Extracted information:
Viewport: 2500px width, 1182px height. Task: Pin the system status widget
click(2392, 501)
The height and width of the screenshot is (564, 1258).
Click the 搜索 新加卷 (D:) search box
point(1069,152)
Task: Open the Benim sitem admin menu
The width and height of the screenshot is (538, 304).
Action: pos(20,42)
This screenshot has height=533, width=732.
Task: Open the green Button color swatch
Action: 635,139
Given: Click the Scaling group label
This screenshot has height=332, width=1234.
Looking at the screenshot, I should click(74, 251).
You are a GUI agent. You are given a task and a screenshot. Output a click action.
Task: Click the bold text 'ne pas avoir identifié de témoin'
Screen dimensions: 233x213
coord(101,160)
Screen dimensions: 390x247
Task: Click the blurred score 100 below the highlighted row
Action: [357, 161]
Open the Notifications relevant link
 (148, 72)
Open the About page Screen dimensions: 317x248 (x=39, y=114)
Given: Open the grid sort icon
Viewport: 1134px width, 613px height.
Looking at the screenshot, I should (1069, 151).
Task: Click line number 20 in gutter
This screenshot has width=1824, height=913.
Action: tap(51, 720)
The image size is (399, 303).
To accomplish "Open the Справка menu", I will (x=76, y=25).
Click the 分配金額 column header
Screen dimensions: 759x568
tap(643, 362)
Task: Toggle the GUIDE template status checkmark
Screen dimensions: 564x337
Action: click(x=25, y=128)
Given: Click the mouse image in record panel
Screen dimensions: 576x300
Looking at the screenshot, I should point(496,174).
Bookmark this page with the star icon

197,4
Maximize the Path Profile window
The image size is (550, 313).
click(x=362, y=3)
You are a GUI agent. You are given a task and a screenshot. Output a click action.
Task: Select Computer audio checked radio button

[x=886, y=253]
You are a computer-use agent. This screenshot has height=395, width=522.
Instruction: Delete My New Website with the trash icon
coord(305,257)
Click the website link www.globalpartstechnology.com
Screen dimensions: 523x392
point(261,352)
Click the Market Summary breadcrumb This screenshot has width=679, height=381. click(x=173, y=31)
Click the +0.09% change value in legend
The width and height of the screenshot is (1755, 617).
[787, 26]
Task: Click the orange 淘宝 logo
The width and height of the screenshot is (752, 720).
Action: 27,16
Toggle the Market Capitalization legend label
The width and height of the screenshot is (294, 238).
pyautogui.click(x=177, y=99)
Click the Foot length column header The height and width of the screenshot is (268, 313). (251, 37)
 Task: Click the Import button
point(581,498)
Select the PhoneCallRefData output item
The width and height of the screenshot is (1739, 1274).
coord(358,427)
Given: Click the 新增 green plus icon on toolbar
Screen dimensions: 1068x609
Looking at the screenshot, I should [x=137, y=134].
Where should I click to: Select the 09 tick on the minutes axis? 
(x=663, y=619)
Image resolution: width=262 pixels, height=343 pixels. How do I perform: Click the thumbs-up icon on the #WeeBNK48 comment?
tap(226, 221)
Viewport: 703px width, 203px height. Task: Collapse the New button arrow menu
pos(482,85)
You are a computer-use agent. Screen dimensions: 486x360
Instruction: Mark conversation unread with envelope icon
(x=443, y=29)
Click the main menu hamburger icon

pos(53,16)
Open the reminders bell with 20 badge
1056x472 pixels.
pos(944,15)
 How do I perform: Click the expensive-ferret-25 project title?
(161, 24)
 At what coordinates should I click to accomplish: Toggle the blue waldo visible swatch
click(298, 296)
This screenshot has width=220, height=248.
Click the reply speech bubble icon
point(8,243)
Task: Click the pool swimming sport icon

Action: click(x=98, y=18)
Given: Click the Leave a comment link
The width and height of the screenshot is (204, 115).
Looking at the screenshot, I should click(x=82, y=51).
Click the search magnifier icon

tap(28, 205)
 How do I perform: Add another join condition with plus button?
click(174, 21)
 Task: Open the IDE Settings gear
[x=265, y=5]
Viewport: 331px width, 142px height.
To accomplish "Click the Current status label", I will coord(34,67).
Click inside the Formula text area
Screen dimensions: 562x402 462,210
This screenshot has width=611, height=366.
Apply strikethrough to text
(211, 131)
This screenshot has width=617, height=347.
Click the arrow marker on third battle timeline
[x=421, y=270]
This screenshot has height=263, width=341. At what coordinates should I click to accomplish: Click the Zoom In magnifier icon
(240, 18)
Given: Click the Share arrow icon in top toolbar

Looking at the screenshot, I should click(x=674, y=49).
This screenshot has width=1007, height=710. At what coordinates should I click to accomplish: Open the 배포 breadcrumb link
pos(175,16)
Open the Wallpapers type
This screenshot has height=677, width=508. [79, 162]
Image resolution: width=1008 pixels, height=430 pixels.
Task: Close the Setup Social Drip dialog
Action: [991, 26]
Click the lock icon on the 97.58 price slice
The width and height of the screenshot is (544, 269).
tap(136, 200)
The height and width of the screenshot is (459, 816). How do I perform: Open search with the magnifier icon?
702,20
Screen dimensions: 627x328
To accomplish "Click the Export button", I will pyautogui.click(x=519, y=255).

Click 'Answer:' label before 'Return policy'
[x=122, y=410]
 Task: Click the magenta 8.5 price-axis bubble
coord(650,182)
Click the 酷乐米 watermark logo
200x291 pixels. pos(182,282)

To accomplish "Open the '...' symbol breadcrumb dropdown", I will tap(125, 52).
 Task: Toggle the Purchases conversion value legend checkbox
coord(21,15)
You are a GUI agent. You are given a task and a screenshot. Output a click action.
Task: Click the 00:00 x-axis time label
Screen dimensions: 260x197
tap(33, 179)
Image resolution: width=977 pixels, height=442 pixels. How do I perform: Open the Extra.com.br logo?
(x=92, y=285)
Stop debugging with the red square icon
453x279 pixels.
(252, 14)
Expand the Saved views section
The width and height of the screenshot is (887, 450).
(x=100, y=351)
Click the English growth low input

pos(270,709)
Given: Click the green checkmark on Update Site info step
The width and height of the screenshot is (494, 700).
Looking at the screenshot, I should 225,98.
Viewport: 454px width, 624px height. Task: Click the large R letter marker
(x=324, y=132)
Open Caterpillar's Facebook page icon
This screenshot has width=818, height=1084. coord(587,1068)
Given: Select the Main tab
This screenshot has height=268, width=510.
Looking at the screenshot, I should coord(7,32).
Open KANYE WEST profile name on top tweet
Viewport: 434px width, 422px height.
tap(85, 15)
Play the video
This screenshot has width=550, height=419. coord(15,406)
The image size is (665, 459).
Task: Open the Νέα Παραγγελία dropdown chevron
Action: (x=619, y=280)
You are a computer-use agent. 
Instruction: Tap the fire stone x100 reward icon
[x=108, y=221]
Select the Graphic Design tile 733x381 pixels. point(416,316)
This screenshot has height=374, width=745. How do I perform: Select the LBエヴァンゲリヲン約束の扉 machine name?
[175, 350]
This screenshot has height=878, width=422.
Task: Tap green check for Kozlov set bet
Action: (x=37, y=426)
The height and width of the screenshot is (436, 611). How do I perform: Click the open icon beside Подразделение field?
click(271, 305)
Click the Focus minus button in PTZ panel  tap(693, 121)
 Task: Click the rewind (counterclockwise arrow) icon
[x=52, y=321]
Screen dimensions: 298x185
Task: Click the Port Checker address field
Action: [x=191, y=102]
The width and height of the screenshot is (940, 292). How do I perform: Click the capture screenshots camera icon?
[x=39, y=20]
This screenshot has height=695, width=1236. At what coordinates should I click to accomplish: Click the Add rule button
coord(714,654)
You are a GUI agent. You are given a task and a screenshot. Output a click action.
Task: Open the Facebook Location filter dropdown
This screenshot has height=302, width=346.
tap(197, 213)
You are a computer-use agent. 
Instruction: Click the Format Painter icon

Prompt:
Reproduce all of the records above, line for line, without changing a single character.

Response to this exercise:
Viewport: 2500px width, 1182px height. Task: Pin the system status widget
click(2392, 501)
The height and width of the screenshot is (564, 1258).
Click the 搜索 新加卷 (D:) search box
point(1069,152)
Task: Open the Benim sitem admin menu
The width and height of the screenshot is (538, 304).
Action: pos(20,42)
This screenshot has height=533, width=732.
Task: Open the green Button color swatch
Action: 635,139
Given: Click the Scaling group label
This screenshot has height=332, width=1234.
Looking at the screenshot, I should click(74, 251).
You are a GUI agent. You are given a task and a screenshot. Output a click action.
Task: Click the bold text 'ne pas avoir identifié de témoin'
Screen dimensions: 233x213
coord(101,160)
Screen dimensions: 390x247
Task: Click the blurred score 100 below the highlighted row
Action: [357, 161]
Open the Notifications relevant link
 (148, 72)
Open the About page Screen dimensions: 317x248 (x=39, y=114)
Given: Open the grid sort icon
Viewport: 1134px width, 613px height.
Looking at the screenshot, I should (1069, 151).
Task: Click line number 20 in gutter
This screenshot has width=1824, height=913.
Action: tap(51, 720)
The image size is (399, 303).
To accomplish "Open the Справка menu", I will (x=76, y=25).
Click the 分配金額 column header
Screen dimensions: 759x568
tap(643, 362)
Task: Toggle the GUIDE template status checkmark
Screen dimensions: 564x337
Action: click(x=25, y=128)
Given: Click the mouse image in record panel
Screen dimensions: 576x300
Looking at the screenshot, I should point(496,174).
Bookmark this page with the star icon

197,4
Maximize the Path Profile window
The image size is (550, 313).
click(x=362, y=3)
You are a GUI agent. You are given a task and a screenshot. Output a click action.
Task: Select Computer audio checked radio button

[x=886, y=253]
You are a computer-use agent. This screenshot has height=395, width=522.
Instruction: Delete My New Website with the trash icon
coord(305,257)
Click the website link www.globalpartstechnology.com
Screen dimensions: 523x392
point(261,352)
Click the Market Summary breadcrumb This screenshot has width=679, height=381. click(x=173, y=31)
Click the +0.09% change value in legend
The width and height of the screenshot is (1755, 617).
[787, 26]
Task: Click the orange 淘宝 logo
The width and height of the screenshot is (752, 720).
Action: 27,16
Toggle the Market Capitalization legend label
The width and height of the screenshot is (294, 238).
pyautogui.click(x=177, y=99)
Click the Foot length column header The height and width of the screenshot is (268, 313). (251, 37)
 Task: Click the Import button
point(581,498)
Select the PhoneCallRefData output item
The width and height of the screenshot is (1739, 1274).
coord(358,427)
Given: Click the 新增 green plus icon on toolbar
Screen dimensions: 1068x609
Looking at the screenshot, I should [x=137, y=134].
Where should I click to: Select the 09 tick on the minutes axis? 
(x=663, y=619)
Image resolution: width=262 pixels, height=343 pixels. How do I perform: Click the thumbs-up icon on the #WeeBNK48 comment?
tap(226, 221)
Viewport: 703px width, 203px height. Task: Collapse the New button arrow menu
pos(482,85)
You are a computer-use agent. Screen dimensions: 486x360
Instruction: Mark conversation unread with envelope icon
(x=443, y=29)
Click the main menu hamburger icon

pos(53,16)
Open the reminders bell with 20 badge
1056x472 pixels.
pos(944,15)
 How do I perform: Click the expensive-ferret-25 project title?
(161, 24)
 At what coordinates should I click to accomplish: Toggle the blue waldo visible swatch
click(298, 296)
This screenshot has width=220, height=248.
Click the reply speech bubble icon
point(8,243)
Task: Click the pool swimming sport icon

Action: click(x=98, y=18)
Given: Click the Leave a comment link
The width and height of the screenshot is (204, 115).
Looking at the screenshot, I should click(x=82, y=51).
Click the search magnifier icon

tap(28, 205)
 How do I perform: Add another join condition with plus button?
click(174, 21)
 Task: Open the IDE Settings gear
[x=265, y=5]
Viewport: 331px width, 142px height.
To accomplish "Click the Current status label", I will coord(34,67).
Click inside the Formula text area
Screen dimensions: 562x402 462,210
This screenshot has width=611, height=366.
Apply strikethrough to text
(211, 131)
This screenshot has width=617, height=347.
Click the arrow marker on third battle timeline
[x=421, y=270]
This screenshot has height=263, width=341. At what coordinates should I click to accomplish: Click the Zoom In magnifier icon
(240, 18)
Given: Click the Share arrow icon in top toolbar

Looking at the screenshot, I should click(x=674, y=49).
This screenshot has width=1007, height=710. At what coordinates should I click to accomplish: Open the 배포 breadcrumb link
pos(175,16)
Open the Wallpapers type
This screenshot has height=677, width=508. [79, 162]
Image resolution: width=1008 pixels, height=430 pixels.
Task: Close the Setup Social Drip dialog
Action: [991, 26]
Click the lock icon on the 97.58 price slice
The width and height of the screenshot is (544, 269).
tap(136, 200)
The height and width of the screenshot is (459, 816). How do I perform: Open search with the magnifier icon?
702,20
Screen dimensions: 627x328
To accomplish "Click the Export button", I will pyautogui.click(x=519, y=255).

Click 'Answer:' label before 'Return policy'
[x=122, y=410]
 Task: Click the magenta 8.5 price-axis bubble
coord(650,182)
Click the 酷乐米 watermark logo
200x291 pixels. pos(182,282)

To accomplish "Open the '...' symbol breadcrumb dropdown", I will tap(125, 52).
 Task: Toggle the Purchases conversion value legend checkbox
coord(21,15)
You are a GUI agent. You are given a task and a screenshot. Output a click action.
Task: Click the 00:00 x-axis time label
Screen dimensions: 260x197
tap(33, 179)
Image resolution: width=977 pixels, height=442 pixels. How do I perform: Open the Extra.com.br logo?
(x=92, y=285)
Stop debugging with the red square icon
453x279 pixels.
(252, 14)
Expand the Saved views section
The width and height of the screenshot is (887, 450).
(x=100, y=351)
Click the English growth low input

pos(270,709)
Given: Click the green checkmark on Update Site info step
The width and height of the screenshot is (494, 700).
Looking at the screenshot, I should 225,98.
Viewport: 454px width, 624px height. Task: Click the large R letter marker
(x=324, y=132)
Open Caterpillar's Facebook page icon
This screenshot has width=818, height=1084. coord(587,1068)
Given: Select the Main tab
This screenshot has height=268, width=510.
Looking at the screenshot, I should coord(7,32).
Open KANYE WEST profile name on top tweet
Viewport: 434px width, 422px height.
tap(85, 15)
Play the video
This screenshot has width=550, height=419. coord(15,406)
The image size is (665, 459).
Task: Open the Νέα Παραγγελία dropdown chevron
Action: (x=619, y=280)
You are a computer-use agent. 
Instruction: Tap the fire stone x100 reward icon
[x=108, y=221]
Select the Graphic Design tile 733x381 pixels. point(416,316)
This screenshot has height=374, width=745. How do I perform: Select the LBエヴァンゲリヲン約束の扉 machine name?
[175, 350]
This screenshot has height=878, width=422.
Task: Tap green check for Kozlov set bet
Action: (x=37, y=426)
The height and width of the screenshot is (436, 611). How do I perform: Click the open icon beside Подразделение field?
click(271, 305)
Click the Focus minus button in PTZ panel  tap(693, 121)
 Task: Click the rewind (counterclockwise arrow) icon
[x=52, y=321]
Screen dimensions: 298x185
Task: Click the Port Checker address field
Action: [x=191, y=102]
The width and height of the screenshot is (940, 292). How do I perform: Click the capture screenshots camera icon?
[x=39, y=20]
This screenshot has height=695, width=1236. At what coordinates should I click to accomplish: Click the Add rule button
coord(714,654)
You are a GUI agent. You are given a task and a screenshot. Output a click action.
Task: Open the Facebook Location filter dropdown
This screenshot has height=302, width=346.
tap(197, 213)
You are a computer-use agent. 
Instruction: Click the Format Painter icon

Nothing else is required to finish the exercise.